On February 23rd, four unions representing the SNCF’s 160,000 workers warned the government “it will carry full responsibility for a major conflict” if it reforms by decree.
The conservative daily Le Figaro denounced the SNCF as a 'self-preserving bastion that refuses that one touch a single hair of this sacred cow'
Mr Philippe on Monday confirmed he will not hesitate to issue decrees. Further details on reforms will be presented just two weeks from now, in draft legislation and a separate report by the SNCF to the minister for transport. This administrative ambush will precede by one week a mass protest planned by the unions.
The same unions are to meet on Tuesday night to decide whether to go on strike.
The prime minister warned against "twisting the railway reform into an ideological confrontation". But it is that already. The conservative daily Le Figaro denounced the SNCF as a "self-preserving bastion that refuses that one touch a single hair of this sacred cow".
Mr Philippe emphasised that "it is the president of the Republic who set the course". The left-leaning newspapers Le Monde and Libération compared the speed and zeal of Mr Macron's reforms to that of Napoleon Bonaparte.
The reforms announced by Mr Philippe are based on a report by Jean-Cyril Spinetta, the former chief executive of Air France, which was published on February 15th.
The Spinetta report was “severe, but unfortunately correct”, Mr Philippe said. “The situation is alarming, not to say untenable. The French . . . pay more and more for a public service that functions less and less well.”
For 40 years, France invested heavily in high-speed TGV lines, to the detriment of the ordinary train network. French infrastructure is twice as old as that in Germany, forcing French trains to reduce their speed by 20 per cent, for safety.
The SNCF receives €14 billion in annual subsidies, more than the police and gendarmerie combined, Mr Philippe said. “It costs 30 per cent more to operate a train in France than in another country.”

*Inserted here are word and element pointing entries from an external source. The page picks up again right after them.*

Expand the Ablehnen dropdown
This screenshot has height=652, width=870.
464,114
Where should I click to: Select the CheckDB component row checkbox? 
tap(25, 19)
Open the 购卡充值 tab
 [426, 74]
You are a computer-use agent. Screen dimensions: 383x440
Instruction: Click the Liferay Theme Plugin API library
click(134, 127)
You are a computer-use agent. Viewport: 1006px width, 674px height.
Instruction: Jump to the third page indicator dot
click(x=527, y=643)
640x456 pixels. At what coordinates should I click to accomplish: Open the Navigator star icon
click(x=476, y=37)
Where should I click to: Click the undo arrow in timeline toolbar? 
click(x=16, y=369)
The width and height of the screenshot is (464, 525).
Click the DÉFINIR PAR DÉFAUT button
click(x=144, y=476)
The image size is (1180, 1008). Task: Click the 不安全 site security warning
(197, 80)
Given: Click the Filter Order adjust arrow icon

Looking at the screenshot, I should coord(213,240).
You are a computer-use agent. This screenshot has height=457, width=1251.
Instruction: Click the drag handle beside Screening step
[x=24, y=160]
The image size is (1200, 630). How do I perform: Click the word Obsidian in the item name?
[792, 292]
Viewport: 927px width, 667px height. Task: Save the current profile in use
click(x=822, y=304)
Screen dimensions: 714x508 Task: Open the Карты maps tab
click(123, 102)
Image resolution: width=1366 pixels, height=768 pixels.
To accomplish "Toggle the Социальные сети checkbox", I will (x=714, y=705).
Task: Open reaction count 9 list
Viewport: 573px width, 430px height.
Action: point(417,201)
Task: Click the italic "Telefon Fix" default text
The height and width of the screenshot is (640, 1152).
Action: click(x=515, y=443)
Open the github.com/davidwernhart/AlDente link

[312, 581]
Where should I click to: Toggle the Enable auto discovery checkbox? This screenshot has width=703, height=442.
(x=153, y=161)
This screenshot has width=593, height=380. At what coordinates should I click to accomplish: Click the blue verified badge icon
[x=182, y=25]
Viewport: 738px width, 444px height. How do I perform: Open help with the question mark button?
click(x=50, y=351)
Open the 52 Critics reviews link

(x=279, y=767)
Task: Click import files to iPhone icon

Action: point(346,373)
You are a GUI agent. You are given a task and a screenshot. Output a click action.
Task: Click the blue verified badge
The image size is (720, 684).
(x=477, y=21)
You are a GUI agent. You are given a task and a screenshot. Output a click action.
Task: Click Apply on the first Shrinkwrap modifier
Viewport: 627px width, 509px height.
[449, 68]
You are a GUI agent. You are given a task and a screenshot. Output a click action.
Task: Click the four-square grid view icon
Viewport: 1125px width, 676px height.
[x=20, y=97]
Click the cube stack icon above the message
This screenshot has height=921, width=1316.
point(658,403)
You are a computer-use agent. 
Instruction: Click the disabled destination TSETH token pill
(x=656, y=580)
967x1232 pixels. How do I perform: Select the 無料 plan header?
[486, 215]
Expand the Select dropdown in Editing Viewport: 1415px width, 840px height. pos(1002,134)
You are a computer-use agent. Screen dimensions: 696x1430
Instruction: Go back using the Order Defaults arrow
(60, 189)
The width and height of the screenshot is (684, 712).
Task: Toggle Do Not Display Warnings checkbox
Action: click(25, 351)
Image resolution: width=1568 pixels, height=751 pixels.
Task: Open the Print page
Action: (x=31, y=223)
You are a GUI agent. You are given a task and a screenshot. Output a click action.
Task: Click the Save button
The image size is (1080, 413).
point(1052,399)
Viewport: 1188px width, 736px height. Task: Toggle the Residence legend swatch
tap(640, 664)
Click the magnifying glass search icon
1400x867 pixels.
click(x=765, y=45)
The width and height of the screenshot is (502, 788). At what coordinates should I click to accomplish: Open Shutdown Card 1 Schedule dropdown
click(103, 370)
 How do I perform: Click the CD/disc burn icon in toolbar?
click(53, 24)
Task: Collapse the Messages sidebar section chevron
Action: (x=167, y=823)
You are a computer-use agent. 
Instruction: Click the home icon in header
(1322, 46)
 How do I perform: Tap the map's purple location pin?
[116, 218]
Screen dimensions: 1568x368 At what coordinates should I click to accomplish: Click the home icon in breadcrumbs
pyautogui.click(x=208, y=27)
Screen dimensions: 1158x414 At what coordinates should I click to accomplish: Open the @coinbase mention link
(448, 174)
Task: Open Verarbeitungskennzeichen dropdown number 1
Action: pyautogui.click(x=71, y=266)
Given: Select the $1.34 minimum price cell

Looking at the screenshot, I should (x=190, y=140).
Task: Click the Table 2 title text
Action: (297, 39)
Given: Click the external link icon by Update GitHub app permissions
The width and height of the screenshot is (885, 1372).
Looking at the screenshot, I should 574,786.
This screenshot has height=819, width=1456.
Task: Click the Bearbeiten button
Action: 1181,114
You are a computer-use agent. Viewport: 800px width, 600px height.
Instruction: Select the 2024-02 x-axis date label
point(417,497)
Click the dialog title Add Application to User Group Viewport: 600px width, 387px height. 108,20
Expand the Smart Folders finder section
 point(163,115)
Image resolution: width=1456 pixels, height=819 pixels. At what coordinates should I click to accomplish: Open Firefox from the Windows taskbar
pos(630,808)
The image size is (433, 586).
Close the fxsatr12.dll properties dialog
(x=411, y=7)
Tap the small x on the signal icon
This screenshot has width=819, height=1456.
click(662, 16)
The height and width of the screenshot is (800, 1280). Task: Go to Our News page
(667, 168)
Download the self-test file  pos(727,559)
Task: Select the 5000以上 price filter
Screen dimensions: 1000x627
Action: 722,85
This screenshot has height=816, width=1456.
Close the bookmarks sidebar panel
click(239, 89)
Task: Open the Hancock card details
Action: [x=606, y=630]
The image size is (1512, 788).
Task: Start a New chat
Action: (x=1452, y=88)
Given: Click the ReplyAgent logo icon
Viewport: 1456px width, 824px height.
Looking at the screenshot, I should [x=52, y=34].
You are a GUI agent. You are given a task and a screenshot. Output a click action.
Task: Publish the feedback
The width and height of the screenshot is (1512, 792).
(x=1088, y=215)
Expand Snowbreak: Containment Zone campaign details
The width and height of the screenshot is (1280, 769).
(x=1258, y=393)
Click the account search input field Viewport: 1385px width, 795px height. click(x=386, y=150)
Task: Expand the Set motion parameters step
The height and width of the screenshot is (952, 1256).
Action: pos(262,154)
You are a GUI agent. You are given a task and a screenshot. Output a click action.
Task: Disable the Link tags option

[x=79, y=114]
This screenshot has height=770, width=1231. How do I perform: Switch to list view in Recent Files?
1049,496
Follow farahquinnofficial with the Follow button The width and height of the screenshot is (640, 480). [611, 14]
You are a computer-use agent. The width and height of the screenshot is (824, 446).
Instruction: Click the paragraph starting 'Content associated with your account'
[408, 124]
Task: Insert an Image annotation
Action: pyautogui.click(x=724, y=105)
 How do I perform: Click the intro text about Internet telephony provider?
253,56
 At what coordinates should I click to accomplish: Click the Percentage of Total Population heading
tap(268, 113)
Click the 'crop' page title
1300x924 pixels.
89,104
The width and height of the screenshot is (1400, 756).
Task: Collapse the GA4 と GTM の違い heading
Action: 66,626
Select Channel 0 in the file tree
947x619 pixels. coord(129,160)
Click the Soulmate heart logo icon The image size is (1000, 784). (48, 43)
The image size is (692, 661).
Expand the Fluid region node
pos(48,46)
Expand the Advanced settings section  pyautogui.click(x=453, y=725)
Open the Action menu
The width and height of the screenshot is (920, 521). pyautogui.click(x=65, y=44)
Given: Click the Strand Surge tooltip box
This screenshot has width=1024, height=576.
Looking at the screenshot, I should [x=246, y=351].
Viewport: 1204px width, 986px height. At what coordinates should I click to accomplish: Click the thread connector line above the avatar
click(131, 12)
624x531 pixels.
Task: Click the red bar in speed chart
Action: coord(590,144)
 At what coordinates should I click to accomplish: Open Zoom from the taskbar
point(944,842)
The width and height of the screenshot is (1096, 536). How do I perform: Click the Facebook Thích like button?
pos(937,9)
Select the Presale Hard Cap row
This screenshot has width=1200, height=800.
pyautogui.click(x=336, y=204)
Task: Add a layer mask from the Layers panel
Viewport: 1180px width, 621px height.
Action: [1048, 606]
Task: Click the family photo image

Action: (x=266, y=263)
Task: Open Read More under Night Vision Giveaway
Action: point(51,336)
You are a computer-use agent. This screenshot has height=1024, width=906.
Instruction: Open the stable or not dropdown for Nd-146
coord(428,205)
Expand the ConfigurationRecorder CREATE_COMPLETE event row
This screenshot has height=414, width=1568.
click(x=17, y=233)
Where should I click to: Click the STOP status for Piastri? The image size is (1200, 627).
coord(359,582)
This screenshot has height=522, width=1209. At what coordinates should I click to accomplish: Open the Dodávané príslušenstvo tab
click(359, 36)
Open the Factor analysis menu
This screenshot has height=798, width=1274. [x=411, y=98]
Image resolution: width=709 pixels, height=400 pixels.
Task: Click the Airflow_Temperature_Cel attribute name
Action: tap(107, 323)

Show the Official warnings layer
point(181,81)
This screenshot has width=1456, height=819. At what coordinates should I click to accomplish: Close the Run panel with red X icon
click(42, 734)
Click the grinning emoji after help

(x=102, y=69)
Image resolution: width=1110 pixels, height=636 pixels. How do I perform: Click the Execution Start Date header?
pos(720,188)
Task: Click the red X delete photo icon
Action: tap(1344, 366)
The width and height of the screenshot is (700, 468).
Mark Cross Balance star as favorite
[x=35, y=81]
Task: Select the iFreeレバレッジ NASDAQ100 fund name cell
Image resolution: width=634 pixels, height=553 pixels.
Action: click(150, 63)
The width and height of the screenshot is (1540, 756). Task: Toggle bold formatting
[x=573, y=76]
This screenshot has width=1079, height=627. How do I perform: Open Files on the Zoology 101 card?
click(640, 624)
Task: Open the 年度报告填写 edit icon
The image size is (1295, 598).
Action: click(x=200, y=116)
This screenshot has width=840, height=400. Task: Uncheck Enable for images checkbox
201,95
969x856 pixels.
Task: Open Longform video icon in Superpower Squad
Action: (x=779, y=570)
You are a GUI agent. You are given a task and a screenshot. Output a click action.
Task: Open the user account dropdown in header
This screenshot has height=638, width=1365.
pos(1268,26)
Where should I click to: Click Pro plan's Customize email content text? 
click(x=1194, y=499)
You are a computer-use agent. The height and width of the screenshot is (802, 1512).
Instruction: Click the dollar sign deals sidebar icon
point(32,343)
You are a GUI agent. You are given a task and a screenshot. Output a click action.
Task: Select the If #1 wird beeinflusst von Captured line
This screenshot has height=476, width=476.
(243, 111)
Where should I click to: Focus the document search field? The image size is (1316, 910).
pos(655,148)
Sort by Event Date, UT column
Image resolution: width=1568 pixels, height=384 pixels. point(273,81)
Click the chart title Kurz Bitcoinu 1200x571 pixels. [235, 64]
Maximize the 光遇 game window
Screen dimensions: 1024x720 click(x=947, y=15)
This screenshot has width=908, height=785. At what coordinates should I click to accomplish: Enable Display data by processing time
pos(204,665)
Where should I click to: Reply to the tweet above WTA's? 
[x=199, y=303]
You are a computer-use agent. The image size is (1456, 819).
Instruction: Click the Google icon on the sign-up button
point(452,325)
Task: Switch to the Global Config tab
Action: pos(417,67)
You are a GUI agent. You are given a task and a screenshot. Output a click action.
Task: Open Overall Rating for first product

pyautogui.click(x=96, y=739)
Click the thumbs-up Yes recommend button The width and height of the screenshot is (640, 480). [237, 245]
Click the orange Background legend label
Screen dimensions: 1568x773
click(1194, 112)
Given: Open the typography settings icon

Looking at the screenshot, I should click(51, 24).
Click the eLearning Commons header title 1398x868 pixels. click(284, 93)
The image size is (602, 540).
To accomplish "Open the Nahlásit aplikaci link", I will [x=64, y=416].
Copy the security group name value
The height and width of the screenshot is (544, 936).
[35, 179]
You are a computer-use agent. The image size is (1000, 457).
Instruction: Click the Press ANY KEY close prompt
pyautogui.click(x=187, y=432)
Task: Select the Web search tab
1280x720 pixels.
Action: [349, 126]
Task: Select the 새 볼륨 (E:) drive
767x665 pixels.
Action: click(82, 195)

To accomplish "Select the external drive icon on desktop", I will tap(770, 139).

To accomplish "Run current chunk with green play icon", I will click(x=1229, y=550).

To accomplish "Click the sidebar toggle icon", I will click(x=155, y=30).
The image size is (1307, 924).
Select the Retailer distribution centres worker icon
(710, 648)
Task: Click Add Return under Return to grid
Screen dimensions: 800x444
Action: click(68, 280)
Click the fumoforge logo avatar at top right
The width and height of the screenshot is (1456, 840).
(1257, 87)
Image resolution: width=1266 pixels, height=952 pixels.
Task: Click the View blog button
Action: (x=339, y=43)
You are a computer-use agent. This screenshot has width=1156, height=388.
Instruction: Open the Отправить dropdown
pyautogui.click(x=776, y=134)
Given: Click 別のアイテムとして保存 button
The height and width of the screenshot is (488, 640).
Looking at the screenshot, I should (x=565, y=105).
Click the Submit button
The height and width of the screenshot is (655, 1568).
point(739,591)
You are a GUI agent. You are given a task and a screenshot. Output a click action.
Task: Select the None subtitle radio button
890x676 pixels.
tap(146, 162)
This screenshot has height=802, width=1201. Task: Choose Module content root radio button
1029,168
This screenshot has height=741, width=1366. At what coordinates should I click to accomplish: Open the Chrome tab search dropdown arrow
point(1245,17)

The railway’s €50 billion debt “threatens to swallow up the entire system”, Mr Philippe continued. “The status quo is not an option, because the status quo threatens public service.”
But the government will not follow the recommendation of the Spinetta report to close local lines. “One doesn’t decide to close 9,000km of lines from Paris, according to administrative and accounting criteria,” Mr Philippe explained.
Along with reform by decree, the most hotly contested measure is the end of special status for railway workers. The 140,000 workers who have life-long contracts with the company will not be affected. “But the world is changing. The SNCF must change too,” Mr Philippe said.
In the face of competition, the SNCF could not grant life-long guarantees to new recruits. “They will benefit from the same working conditions as all French people under the labour code,” Mr Philippe said.
Mr Philippe did not spell out that the competition he alluded to is the result of EU regulations which require France to open its railway sector to competition before December 25th. “Wherever our neighbours have opened up to competition, it has increased usage and improved service,” he said. “Competition means new actors, new ideas, new means.”
Mr Philippe said the three wings of the SNCF will be brought together under centralised oversight. “Between the broken-up British model and the continental model of a single, integrated group, as exists in Germany, my preference goes towards the latter.”